The problem =>
What is needed is each line of the data below that holds the string "Task".
Provided records Block Start
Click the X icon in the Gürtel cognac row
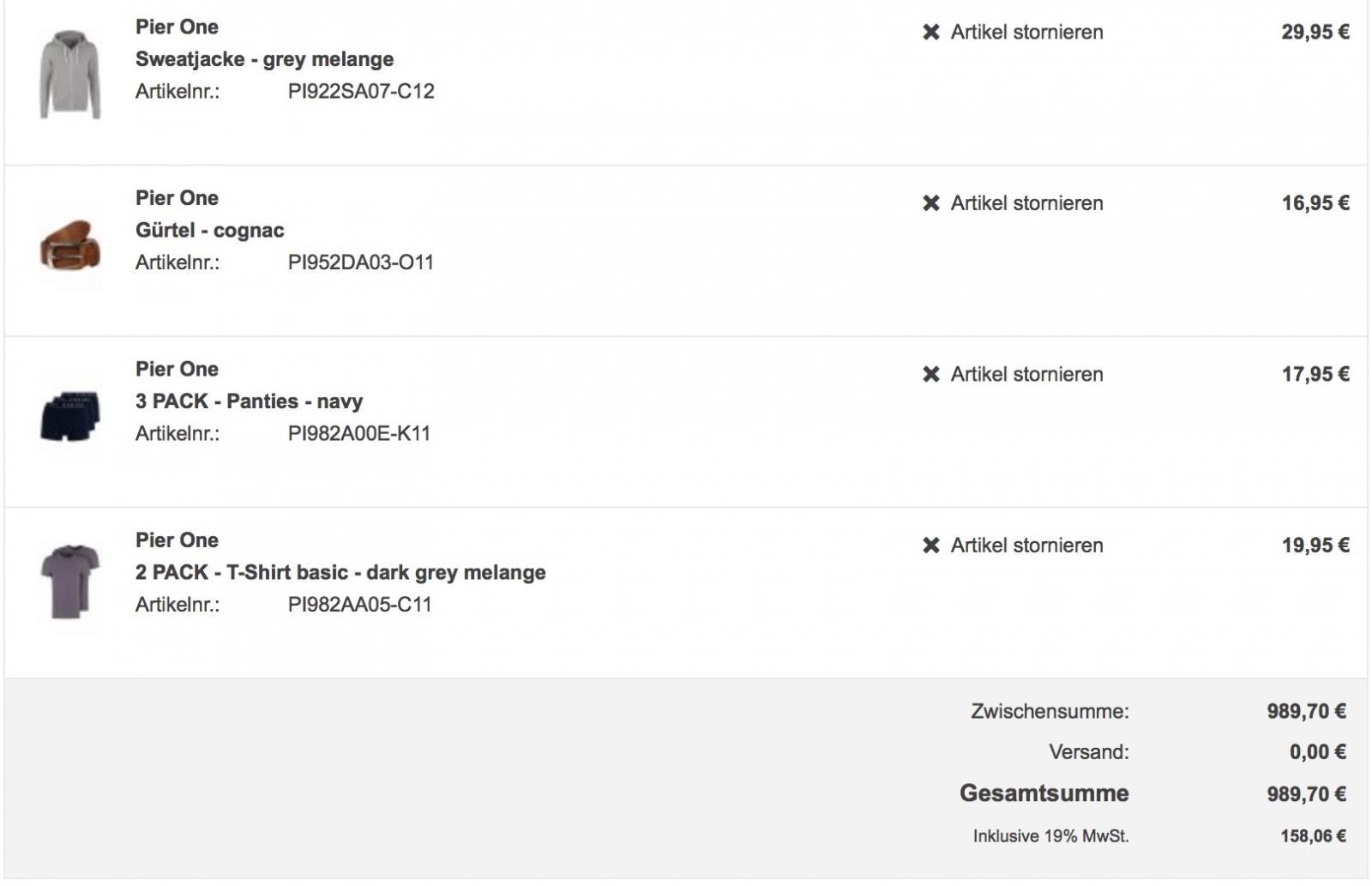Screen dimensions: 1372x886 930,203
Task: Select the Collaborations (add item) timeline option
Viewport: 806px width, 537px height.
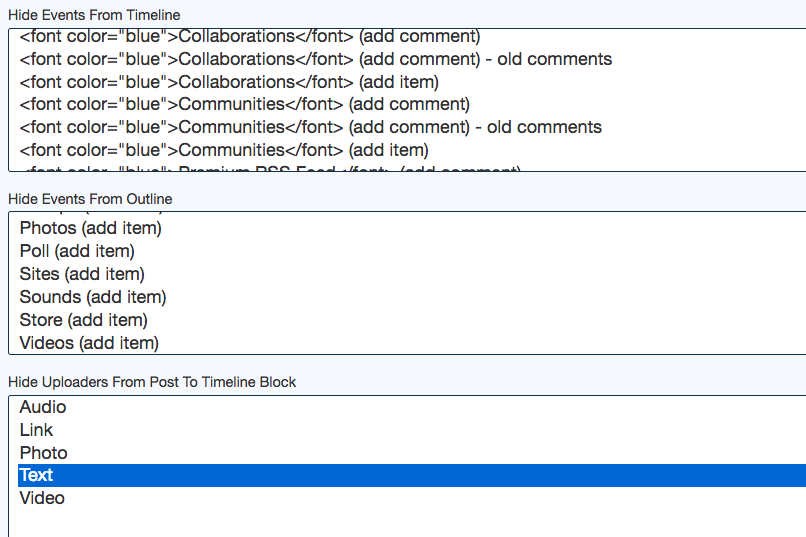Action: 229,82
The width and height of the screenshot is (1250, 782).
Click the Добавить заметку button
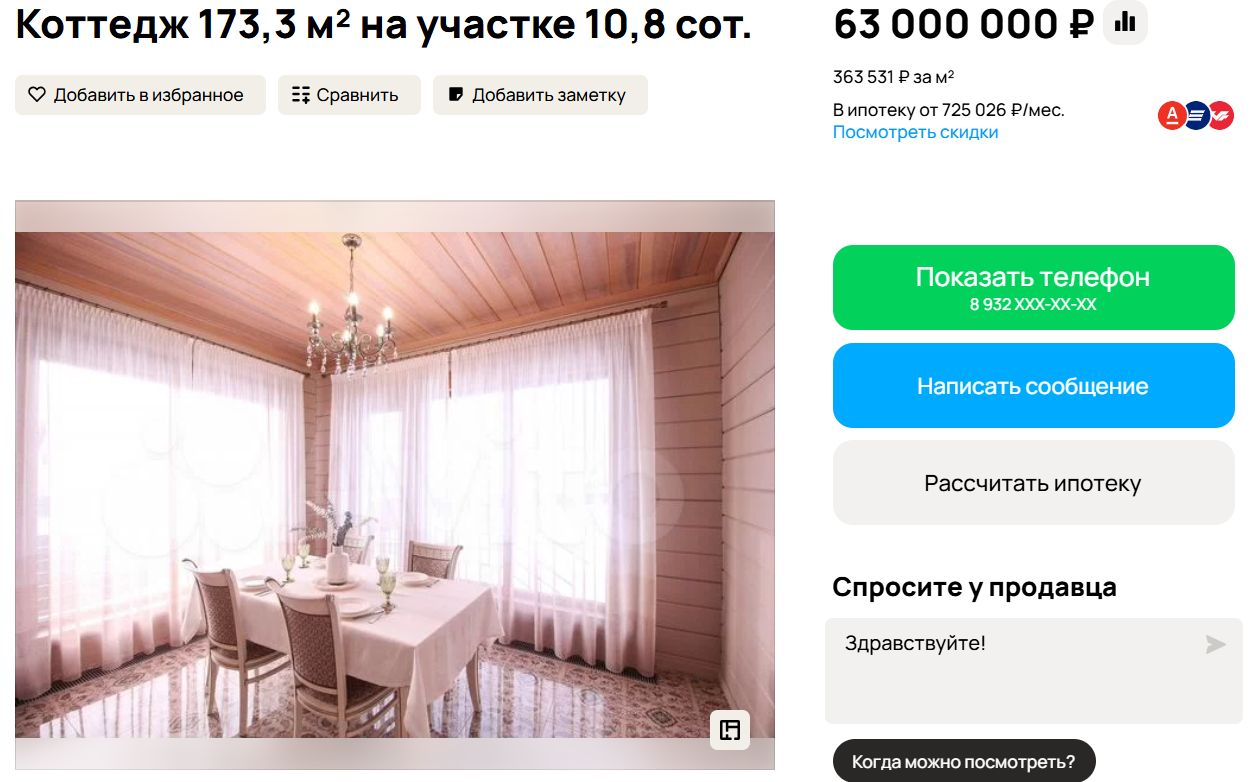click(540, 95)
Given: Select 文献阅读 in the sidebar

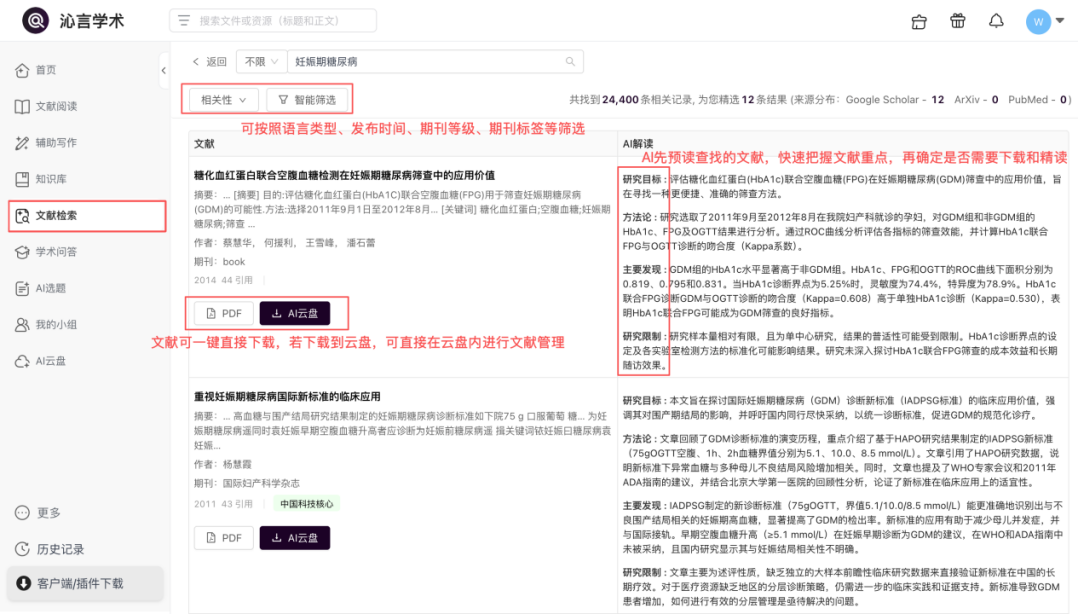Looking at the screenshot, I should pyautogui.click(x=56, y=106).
Provided records Block End
Provided records Block Start
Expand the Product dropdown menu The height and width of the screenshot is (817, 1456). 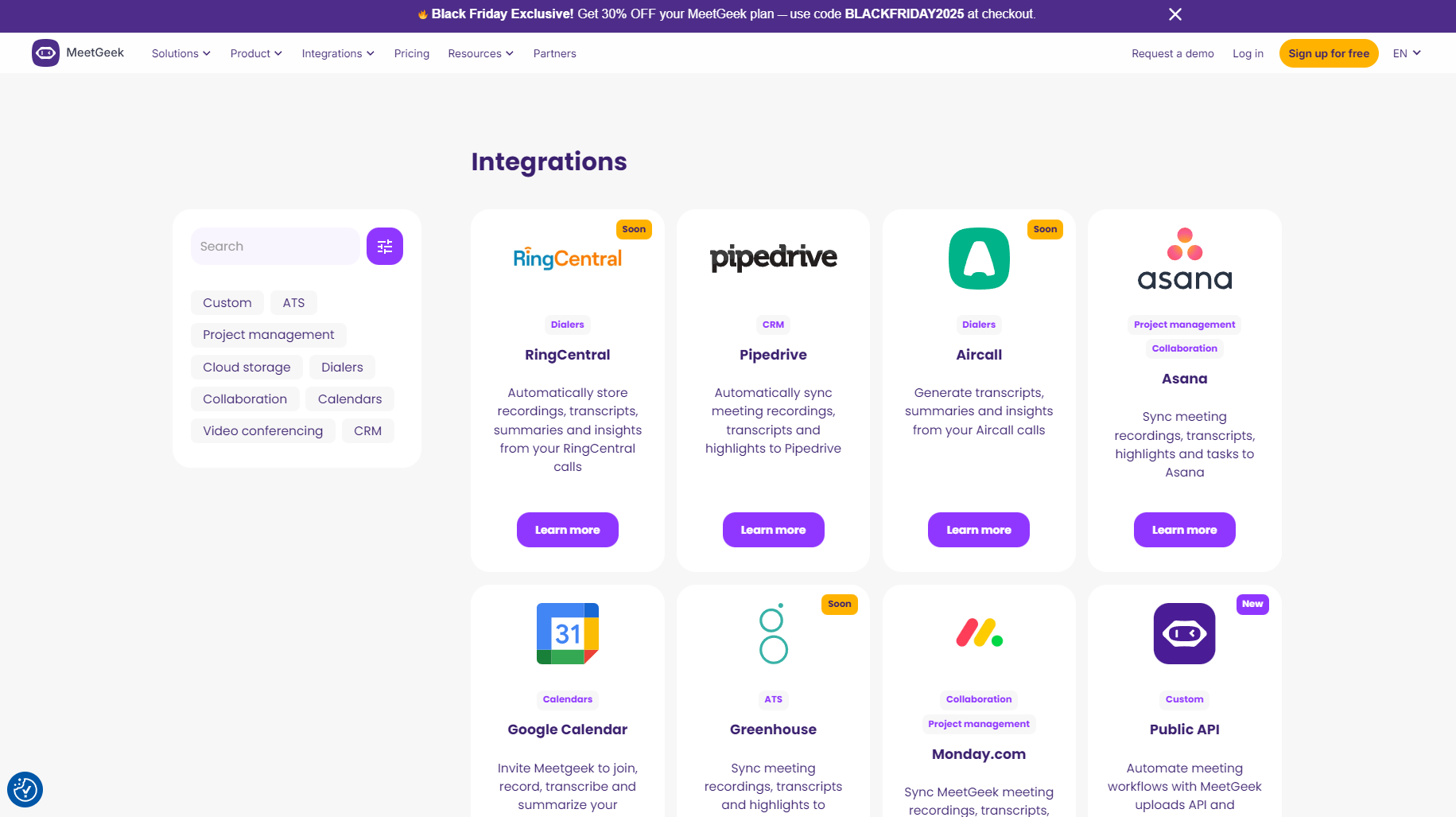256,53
Provided records Block End
Provided records Block Start
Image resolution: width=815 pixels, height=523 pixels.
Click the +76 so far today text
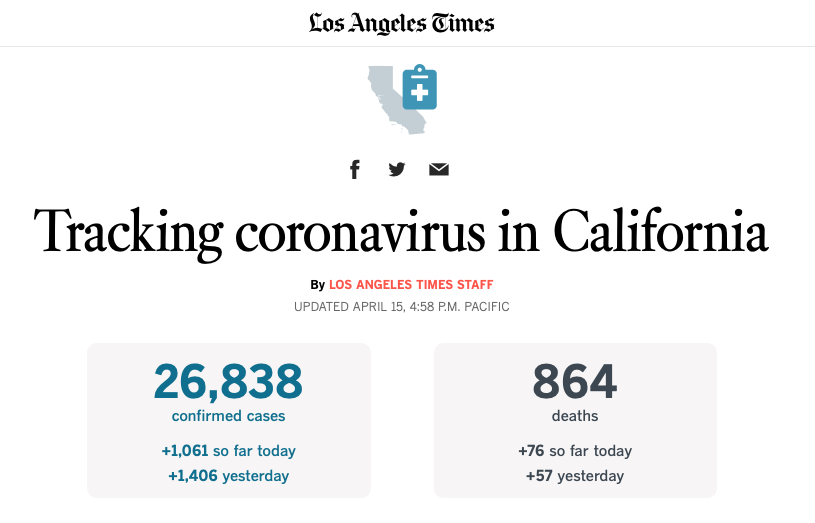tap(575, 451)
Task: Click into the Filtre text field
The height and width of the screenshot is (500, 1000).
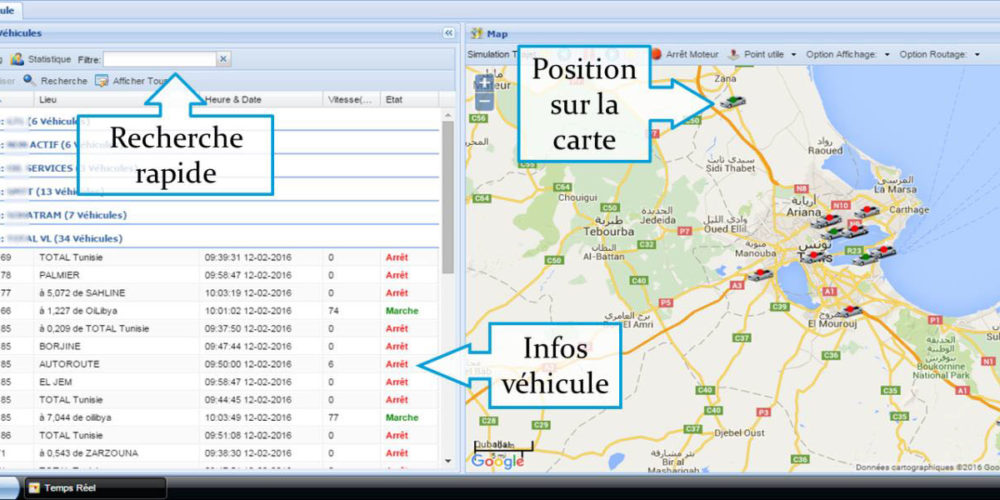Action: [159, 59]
Provided records Block End
Problem solution =>
Task: Select the Collaborations (add item) timeline option
Task: Click into the Filtre text field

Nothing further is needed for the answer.